◆ SOAL LATIHAN:
1 – Tuliskan ulang secara persis bagian teks tentang Semarang, dimulai dari "Menapaki Jejak Multikultural" dan diakhiri pada "sih spesialnya Semarang?".
2 – Rangkumlah teks tentang Semarang dalam dua kalimat.
3 – Menurut teks tentang Semarang, pihak mana saja yang berkolaborasi mengadakan virtual tour dengan rute multikultural?

##### TEKS HASIL EKSTRAKSI #####

Menapaki Jejak Multikultural di Semarang

Enam tahun lalu, sebelum hijrah ke Semarang, gua sempat dibuat bingung dengan kota ini. Sebuah kota yang akan menjadi saksi bisu perjuangan dalam mengejar gelar sarjana. Apa sih yang spesial dari Semarang? 

Jika kita bicara Jakarta dan Surabaya, pasti tanpa pikir panjang pikiran kita langsung tertuju kepada kota metropolitan terbesar di tanah air. Begitu pula kota besar lainnya seperti Bandung yang terkenal sebagai kota kreatif dan terkenal dengan deretan distro-nya yang kekinian dan Kota Malang yang terkenal dengan cuacanya yang sejuk. 

Atau, Yogyakarta yang terkenal sebagai kota budaya dan kota pelajar. Keistimewaan Yogyakarta juga telah diromantisasi oleh sejumlah musisi tanah air, sebut saja KLA Project dengan lagu ‘Yogyakarta’nya yang melegenda.

Lalu, apa sih spesialnya Semarang?

Minggu, 25 Oktober 2020, gua terbangun gara-gara mules karena habis makan seblak yang pedesnya naudzubillah. Tiba-tiba ada chat WA masuk reminder jadwal walking tour virtual dengan rute Multikultural. Gua lupa, kapan gua daftar walking tour yak wkwk... Maklum, kebanyakan karantina di rumah, otak jadi agak lemot :(

Sebenarnya gua sudah sejak lama ingin mengikuti walking tour dengan rute Multikultural ini. Sebuah rute yang konon akan membuat kita sadar akan keistimewaan ibukota Jawa Tengah ini. Tetapi sampai gua lulus kuliah dan balik ke Jakarta pun, gua belum kesampaian buat menjajal rute ini. Bak gayung bersambut, akhirnya Bersukaria Walking Tour dan Digitiket berkolaborasi mengadakan virtual tour dengan rute multikultural ini.

##### REKAMAN DATA #####

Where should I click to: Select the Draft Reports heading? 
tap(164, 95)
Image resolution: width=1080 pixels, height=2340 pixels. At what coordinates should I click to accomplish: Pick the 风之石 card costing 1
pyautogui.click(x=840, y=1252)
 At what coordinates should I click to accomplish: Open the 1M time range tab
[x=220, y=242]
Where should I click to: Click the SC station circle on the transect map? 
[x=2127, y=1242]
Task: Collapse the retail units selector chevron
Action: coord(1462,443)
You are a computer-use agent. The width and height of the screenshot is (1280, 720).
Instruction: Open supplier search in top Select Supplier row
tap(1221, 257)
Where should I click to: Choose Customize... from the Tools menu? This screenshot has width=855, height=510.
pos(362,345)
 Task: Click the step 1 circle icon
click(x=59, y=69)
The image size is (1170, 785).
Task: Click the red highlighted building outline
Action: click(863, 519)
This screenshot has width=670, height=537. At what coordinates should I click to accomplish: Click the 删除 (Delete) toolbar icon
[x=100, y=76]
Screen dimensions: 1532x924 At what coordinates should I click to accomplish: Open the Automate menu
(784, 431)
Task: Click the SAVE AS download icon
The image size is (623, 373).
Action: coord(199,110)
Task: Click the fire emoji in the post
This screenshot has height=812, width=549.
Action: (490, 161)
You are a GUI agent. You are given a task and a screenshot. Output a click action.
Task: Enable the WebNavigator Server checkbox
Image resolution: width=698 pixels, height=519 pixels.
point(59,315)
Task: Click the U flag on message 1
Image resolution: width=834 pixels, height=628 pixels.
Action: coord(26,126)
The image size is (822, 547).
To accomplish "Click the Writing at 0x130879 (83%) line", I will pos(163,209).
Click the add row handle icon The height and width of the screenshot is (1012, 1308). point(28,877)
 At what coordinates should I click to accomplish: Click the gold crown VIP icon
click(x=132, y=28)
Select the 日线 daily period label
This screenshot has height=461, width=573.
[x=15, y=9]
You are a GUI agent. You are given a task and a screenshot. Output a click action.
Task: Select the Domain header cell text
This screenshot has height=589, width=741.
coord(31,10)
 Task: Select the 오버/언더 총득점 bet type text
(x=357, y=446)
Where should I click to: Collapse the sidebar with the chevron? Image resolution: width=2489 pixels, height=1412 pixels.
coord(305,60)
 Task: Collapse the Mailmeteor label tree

#####

◆ JAWABAN SOAL:
1 –
Menapaki Jejak Multikultural di Semarang

Enam tahun lalu, sebelum hijrah ke Semarang, gua sempat dibuat bingung dengan kota ini. Sebuah kota yang akan menjadi saksi bisu perjuangan dalam mengejar gelar sarjana. Apa sih yang spesial dari Semarang? 

Jika kita bicara Jakarta dan Surabaya, pasti tanpa pikir panjang pikiran kita langsung tertuju kepada kota metropolitan terbesar di tanah air. Begitu pula kota besar lainnya seperti Bandung yang terkenal sebagai kota kreatif dan terkenal dengan deretan distro-nya yang kekinian dan Kota Malang yang terkenal dengan cuacanya yang sejuk. 

Atau, Yogyakarta yang terkenal sebagai kota budaya dan kota pelajar. Keistimewaan Yogyakarta juga telah diromantisasi oleh sejumlah musisi tanah air, sebut saja KLA Project dengan lagu ‘Yogyakarta’nya yang melegenda.

Lalu, apa sih spesialnya Semarang?

2 – Penulis mempertanyakan keistimewaan Semarang, kota tempatnya mengejar gelar sarjana, dibandingkan kota lain seperti Jakarta, Surabaya, Bandung, Malang, dan Yogyakarta yang masing-masing terkenal dengan cirinya sendiri. Pada 25 Oktober 2020, penulis menerima pengingat jadwal walking tour virtual rute Multikultural yang sudah lama ingin diikutinya dan diadakan lewat kolaborasi Bersukaria Walking Tour dengan Digitiket.

3 – Bersukaria Walking Tour dan Digitiket.